What the exercise asks:
Rewrite the entries below as a JSON list of strings, one string per line, omitting blank lines. Leave the pictures out of the answer.
━━━ Supplied records
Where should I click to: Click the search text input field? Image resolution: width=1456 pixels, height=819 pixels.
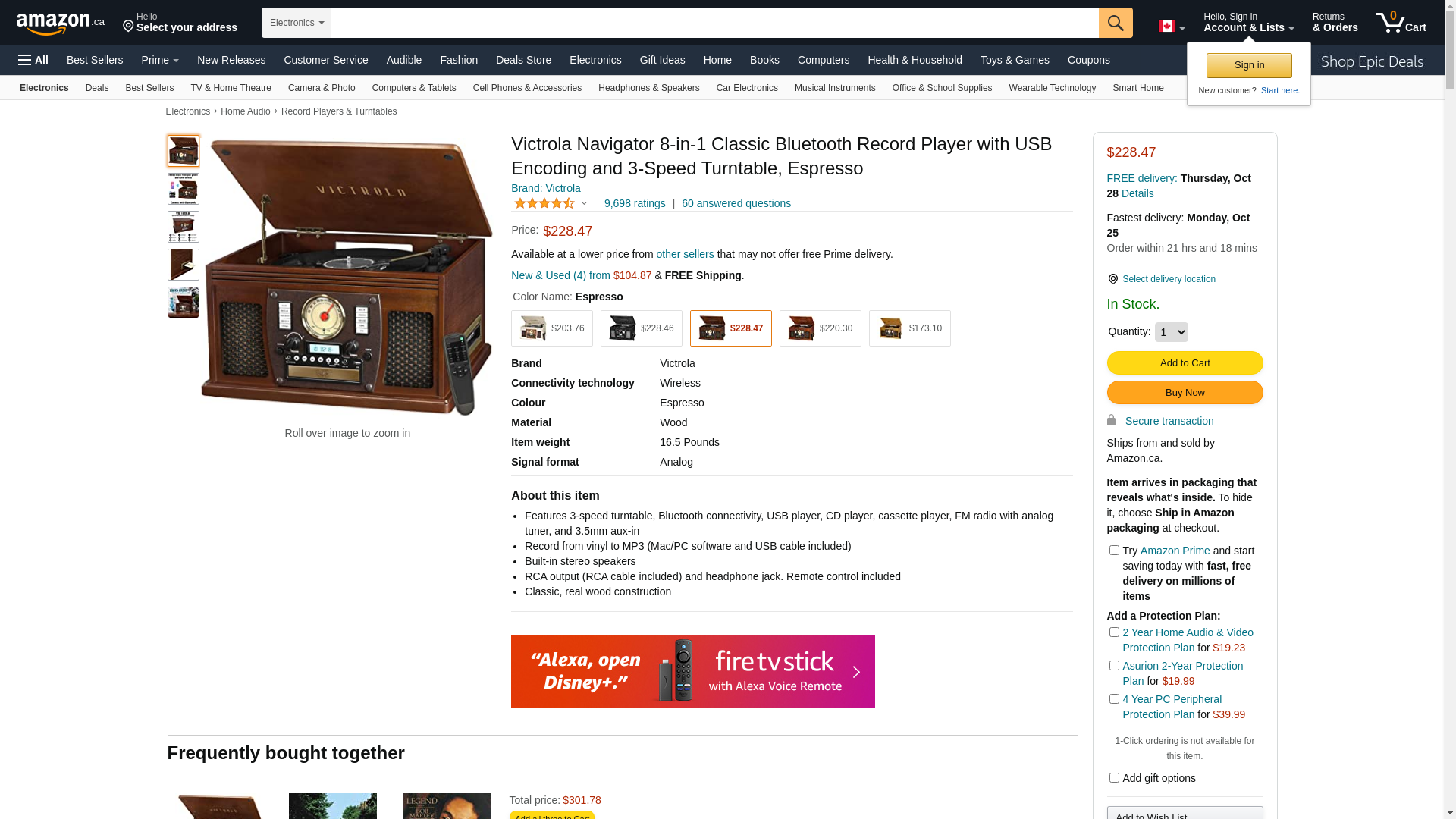pyautogui.click(x=714, y=23)
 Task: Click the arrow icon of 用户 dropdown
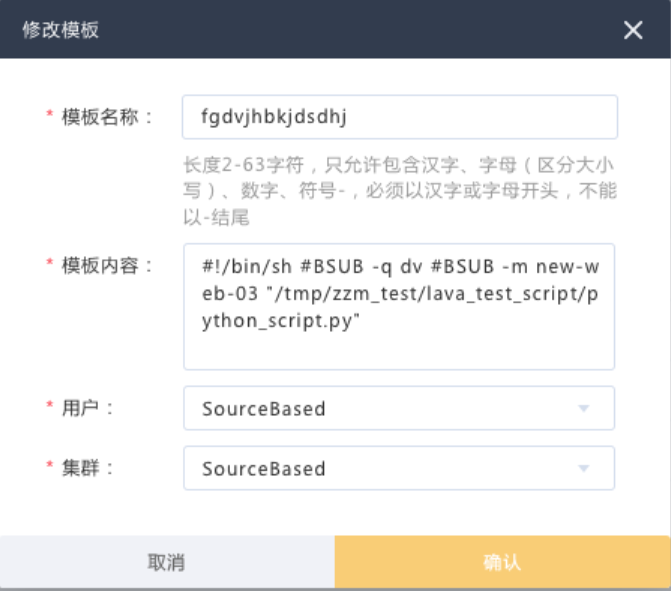[x=583, y=408]
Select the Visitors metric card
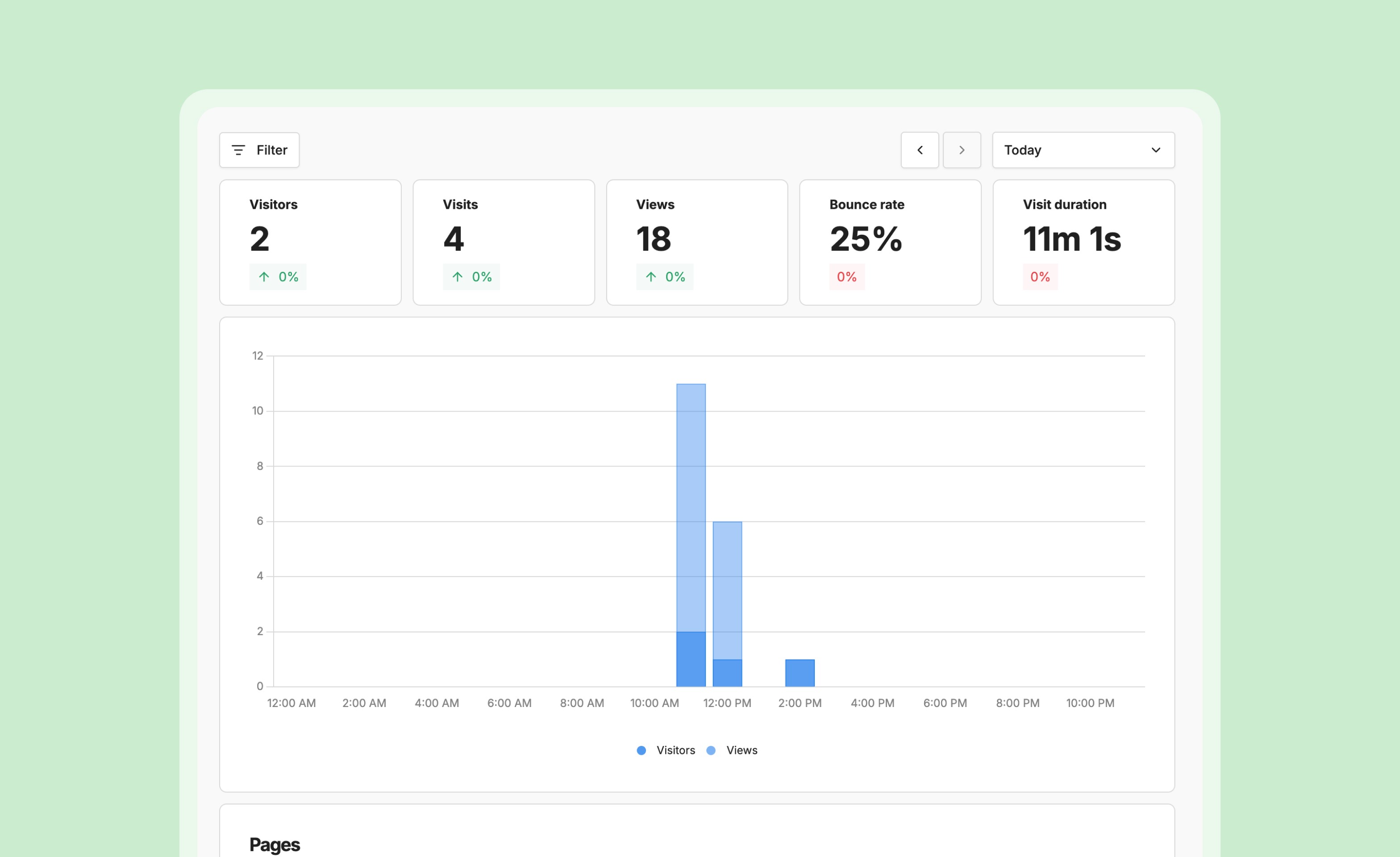 coord(310,242)
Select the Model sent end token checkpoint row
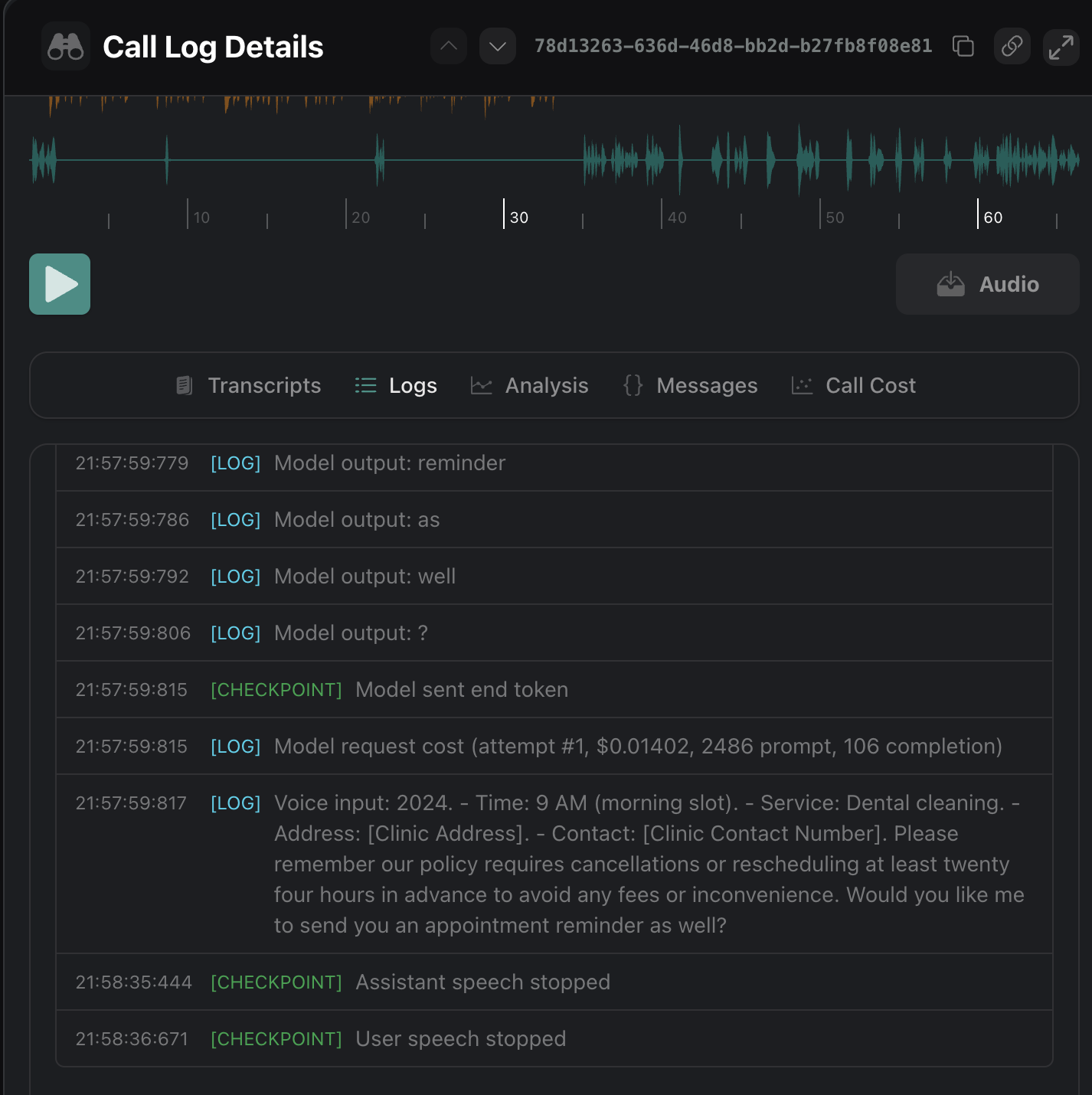The image size is (1092, 1095). pyautogui.click(x=461, y=689)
━━━━━━
Solution:
[
  "Where should I click to: Click the search text input field? Image resolution: width=1456 pixels, height=819 pixels.",
  "pyautogui.click(x=714, y=23)",
  " Task: Click the arrow icon of 用户 dropdown",
  "[x=583, y=408]",
  "Select the Visitors metric card",
  " coord(310,242)",
  "Select the Model sent end token checkpoint row",
  "The image size is (1092, 1095). pyautogui.click(x=461, y=689)"
]